Reproduce the records from the line containing "Media (107, 1372)" down to the line containing "복지 (738, 1227)", with "Contactati-ne" replaced by "Contactați-ne" and all else unchanged.

___ Data for this task

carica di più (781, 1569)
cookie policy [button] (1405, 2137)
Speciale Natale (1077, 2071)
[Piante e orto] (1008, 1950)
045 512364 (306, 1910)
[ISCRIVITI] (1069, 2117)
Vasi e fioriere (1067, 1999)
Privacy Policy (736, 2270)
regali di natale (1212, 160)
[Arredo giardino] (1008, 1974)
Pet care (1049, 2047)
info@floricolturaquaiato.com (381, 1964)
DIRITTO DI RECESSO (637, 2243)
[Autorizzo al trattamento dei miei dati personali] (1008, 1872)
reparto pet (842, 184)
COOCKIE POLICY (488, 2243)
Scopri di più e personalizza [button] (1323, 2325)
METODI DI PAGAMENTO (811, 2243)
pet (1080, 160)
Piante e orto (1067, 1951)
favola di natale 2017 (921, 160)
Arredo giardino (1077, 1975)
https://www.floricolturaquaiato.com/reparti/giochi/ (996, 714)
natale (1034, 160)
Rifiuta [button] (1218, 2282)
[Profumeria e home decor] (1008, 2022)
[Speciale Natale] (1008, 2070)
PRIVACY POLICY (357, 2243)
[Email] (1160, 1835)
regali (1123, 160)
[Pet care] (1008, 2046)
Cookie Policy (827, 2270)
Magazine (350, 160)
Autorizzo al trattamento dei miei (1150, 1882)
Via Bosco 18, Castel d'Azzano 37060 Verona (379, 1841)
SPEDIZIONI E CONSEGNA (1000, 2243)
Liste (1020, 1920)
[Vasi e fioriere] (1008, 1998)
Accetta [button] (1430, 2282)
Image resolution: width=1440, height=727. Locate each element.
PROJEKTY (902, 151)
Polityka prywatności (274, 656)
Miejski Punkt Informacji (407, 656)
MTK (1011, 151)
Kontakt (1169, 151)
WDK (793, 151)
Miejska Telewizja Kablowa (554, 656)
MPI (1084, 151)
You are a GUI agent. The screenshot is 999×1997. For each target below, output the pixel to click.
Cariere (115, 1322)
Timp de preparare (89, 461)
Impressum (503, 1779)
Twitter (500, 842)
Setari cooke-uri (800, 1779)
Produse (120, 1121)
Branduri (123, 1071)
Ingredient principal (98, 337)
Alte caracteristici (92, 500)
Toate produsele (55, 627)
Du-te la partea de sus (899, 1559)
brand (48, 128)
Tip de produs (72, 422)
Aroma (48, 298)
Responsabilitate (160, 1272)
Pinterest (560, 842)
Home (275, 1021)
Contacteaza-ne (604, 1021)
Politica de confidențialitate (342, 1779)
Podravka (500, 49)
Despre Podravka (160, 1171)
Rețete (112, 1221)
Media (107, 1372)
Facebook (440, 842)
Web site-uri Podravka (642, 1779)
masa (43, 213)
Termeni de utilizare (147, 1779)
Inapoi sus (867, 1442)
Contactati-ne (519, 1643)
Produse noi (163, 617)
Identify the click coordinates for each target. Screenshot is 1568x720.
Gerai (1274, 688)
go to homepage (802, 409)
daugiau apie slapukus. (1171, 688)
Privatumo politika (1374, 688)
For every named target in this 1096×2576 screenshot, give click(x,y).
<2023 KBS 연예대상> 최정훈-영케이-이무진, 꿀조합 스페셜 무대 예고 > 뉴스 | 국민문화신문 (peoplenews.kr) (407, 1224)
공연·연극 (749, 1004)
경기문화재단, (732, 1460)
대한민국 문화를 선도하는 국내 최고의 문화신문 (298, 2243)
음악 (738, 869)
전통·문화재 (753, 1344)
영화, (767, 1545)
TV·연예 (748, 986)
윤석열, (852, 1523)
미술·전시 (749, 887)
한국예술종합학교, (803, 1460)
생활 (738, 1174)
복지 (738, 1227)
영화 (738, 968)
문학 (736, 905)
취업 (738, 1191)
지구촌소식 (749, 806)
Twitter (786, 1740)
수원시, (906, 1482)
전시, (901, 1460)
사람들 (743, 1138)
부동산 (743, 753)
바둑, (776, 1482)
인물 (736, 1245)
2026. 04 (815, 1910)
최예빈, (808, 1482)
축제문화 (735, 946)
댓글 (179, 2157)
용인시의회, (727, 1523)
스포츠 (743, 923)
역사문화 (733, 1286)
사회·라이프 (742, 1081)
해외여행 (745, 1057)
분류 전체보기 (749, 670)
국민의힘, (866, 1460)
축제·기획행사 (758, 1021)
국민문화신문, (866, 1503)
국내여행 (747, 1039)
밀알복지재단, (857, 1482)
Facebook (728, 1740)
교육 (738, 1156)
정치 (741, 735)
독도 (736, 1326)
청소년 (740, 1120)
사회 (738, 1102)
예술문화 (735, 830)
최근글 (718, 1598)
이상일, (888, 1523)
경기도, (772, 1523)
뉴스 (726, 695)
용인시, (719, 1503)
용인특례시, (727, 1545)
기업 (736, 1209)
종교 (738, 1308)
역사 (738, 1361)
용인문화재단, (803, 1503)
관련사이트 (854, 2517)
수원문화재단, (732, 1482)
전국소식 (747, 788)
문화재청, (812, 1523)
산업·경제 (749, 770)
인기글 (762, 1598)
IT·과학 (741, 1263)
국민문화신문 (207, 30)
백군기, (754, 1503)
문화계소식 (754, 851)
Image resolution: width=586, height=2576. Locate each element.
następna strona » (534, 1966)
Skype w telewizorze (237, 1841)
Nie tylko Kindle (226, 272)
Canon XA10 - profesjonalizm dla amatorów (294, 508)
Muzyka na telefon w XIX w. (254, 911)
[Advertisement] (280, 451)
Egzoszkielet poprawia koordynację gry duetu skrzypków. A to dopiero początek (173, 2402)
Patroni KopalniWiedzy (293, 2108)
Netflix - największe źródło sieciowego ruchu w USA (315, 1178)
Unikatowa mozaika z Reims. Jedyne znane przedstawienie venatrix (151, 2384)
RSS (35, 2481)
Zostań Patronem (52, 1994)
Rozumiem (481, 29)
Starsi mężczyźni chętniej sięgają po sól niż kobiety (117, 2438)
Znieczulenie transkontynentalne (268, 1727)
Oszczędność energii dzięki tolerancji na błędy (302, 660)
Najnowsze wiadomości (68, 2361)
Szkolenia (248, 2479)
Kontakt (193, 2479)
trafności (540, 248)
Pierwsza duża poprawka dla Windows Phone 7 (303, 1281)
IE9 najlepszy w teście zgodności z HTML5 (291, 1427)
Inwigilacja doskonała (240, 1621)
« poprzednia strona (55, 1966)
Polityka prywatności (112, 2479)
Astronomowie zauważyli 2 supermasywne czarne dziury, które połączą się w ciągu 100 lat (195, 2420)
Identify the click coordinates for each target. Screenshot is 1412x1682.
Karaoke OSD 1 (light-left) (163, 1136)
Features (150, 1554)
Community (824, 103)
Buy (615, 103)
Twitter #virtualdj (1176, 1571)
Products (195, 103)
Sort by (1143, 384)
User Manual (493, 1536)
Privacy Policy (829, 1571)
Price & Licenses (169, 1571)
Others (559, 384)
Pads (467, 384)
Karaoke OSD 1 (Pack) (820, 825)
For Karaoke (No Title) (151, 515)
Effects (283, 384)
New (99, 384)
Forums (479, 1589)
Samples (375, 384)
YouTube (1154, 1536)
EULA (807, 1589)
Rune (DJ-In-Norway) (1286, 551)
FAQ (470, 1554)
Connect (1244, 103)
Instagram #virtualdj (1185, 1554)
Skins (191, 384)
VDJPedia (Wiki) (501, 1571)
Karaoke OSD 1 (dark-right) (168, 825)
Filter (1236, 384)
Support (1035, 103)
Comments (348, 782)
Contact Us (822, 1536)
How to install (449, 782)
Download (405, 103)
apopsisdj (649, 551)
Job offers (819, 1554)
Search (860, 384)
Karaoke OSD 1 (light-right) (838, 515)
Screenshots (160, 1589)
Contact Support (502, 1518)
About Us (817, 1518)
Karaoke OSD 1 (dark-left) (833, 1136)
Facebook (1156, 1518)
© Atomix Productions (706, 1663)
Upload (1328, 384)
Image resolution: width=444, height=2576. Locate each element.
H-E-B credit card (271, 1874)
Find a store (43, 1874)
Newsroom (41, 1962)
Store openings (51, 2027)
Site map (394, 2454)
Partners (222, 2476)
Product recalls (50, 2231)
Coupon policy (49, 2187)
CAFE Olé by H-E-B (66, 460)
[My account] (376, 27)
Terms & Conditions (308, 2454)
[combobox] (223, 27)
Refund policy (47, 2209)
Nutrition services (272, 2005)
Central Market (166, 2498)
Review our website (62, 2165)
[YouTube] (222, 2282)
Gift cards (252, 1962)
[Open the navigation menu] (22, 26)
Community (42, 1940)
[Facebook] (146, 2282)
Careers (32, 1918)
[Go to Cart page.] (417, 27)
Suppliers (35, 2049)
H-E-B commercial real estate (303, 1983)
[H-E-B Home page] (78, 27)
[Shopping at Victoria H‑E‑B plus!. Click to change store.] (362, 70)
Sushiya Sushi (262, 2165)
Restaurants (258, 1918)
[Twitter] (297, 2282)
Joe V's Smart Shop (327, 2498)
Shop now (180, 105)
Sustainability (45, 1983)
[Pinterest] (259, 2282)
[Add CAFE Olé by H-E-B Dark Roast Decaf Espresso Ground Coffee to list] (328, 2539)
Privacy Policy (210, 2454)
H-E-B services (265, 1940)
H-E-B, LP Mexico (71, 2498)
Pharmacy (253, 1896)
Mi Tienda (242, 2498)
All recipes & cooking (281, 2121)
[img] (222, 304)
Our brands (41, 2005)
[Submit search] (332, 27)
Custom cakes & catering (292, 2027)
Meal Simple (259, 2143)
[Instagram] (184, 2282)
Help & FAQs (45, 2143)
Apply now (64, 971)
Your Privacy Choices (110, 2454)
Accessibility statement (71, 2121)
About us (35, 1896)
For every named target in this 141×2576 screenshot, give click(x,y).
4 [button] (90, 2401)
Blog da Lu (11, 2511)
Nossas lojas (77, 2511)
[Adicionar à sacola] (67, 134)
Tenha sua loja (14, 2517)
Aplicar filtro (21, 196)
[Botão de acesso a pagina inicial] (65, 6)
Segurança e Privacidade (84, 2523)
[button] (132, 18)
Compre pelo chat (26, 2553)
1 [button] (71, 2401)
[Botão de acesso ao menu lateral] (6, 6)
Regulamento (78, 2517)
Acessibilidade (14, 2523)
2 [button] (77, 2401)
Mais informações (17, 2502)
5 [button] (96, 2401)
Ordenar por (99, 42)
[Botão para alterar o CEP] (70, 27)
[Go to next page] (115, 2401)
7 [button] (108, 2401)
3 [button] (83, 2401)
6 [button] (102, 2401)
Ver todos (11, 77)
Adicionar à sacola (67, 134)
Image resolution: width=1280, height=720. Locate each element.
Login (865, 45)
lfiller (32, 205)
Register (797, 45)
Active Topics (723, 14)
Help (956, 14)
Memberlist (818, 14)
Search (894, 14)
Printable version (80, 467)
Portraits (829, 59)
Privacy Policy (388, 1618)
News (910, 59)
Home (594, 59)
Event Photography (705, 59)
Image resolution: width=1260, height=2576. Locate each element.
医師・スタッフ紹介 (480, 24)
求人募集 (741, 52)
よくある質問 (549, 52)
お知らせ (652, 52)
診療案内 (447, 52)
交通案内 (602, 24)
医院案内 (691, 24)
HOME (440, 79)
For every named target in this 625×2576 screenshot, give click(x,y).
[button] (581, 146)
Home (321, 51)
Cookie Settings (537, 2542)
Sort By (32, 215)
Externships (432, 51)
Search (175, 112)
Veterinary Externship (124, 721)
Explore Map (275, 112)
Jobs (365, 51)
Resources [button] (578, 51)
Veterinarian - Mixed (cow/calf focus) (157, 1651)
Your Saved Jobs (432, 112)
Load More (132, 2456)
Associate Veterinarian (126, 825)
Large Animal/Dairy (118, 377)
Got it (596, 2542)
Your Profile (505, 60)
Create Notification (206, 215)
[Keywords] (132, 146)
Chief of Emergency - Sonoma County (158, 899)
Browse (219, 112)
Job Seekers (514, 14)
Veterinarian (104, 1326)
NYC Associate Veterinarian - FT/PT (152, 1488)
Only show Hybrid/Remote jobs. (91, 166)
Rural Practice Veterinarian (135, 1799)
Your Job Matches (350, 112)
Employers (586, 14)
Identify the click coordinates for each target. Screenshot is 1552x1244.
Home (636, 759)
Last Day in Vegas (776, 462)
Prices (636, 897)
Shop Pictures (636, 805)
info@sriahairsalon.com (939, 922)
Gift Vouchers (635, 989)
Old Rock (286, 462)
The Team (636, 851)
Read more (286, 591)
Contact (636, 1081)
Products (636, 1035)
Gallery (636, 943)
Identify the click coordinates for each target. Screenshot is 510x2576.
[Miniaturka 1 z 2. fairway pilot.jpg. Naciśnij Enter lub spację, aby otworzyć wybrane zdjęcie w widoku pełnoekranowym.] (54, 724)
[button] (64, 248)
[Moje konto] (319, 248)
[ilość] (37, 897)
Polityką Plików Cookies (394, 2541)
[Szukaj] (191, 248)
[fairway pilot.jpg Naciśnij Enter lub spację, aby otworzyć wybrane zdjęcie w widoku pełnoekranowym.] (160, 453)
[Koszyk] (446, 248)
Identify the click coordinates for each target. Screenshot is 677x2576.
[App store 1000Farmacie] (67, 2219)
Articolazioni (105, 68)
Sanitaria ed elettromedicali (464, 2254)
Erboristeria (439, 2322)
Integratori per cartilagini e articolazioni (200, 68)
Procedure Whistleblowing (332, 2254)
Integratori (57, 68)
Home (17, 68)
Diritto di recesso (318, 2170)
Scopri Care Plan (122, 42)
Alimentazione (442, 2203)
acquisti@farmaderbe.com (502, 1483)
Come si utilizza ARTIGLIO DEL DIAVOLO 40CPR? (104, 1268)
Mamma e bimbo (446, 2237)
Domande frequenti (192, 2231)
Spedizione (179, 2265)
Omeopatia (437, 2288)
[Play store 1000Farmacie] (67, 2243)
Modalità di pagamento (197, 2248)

______

▶ [Exercise solution]:
Media (107, 1372)
Facebook (440, 842)
Web site-uri Podravka (642, 1779)
masa (43, 213)
Termeni de utilizare (147, 1779)
Inapoi sus (867, 1442)
Contactați-ne (519, 1643)
Produse noi (163, 617)
Identify the click coordinates for each target. Screenshot is 1568x720.
Gerai (1274, 688)
go to homepage (802, 409)
daugiau apie slapukus. (1171, 688)
Privatumo politika (1374, 688)
For every named target in this 1096×2576 screenshot, give click(x,y).
<2023 KBS 연예대상> 최정훈-영케이-이무진, 꿀조합 스페셜 무대 예고 > 뉴스 | 국민문화신문 (peoplenews.kr) (407, 1224)
공연·연극 (749, 1004)
경기문화재단, (732, 1460)
대한민국 문화를 선도하는 국내 최고의 문화신문 (298, 2243)
음악 (738, 869)
전통·문화재 (753, 1344)
영화, (767, 1545)
TV·연예 (748, 986)
윤석열, (852, 1523)
미술·전시 (749, 887)
한국예술종합학교, (803, 1460)
생활 (738, 1174)
복지 (738, 1227)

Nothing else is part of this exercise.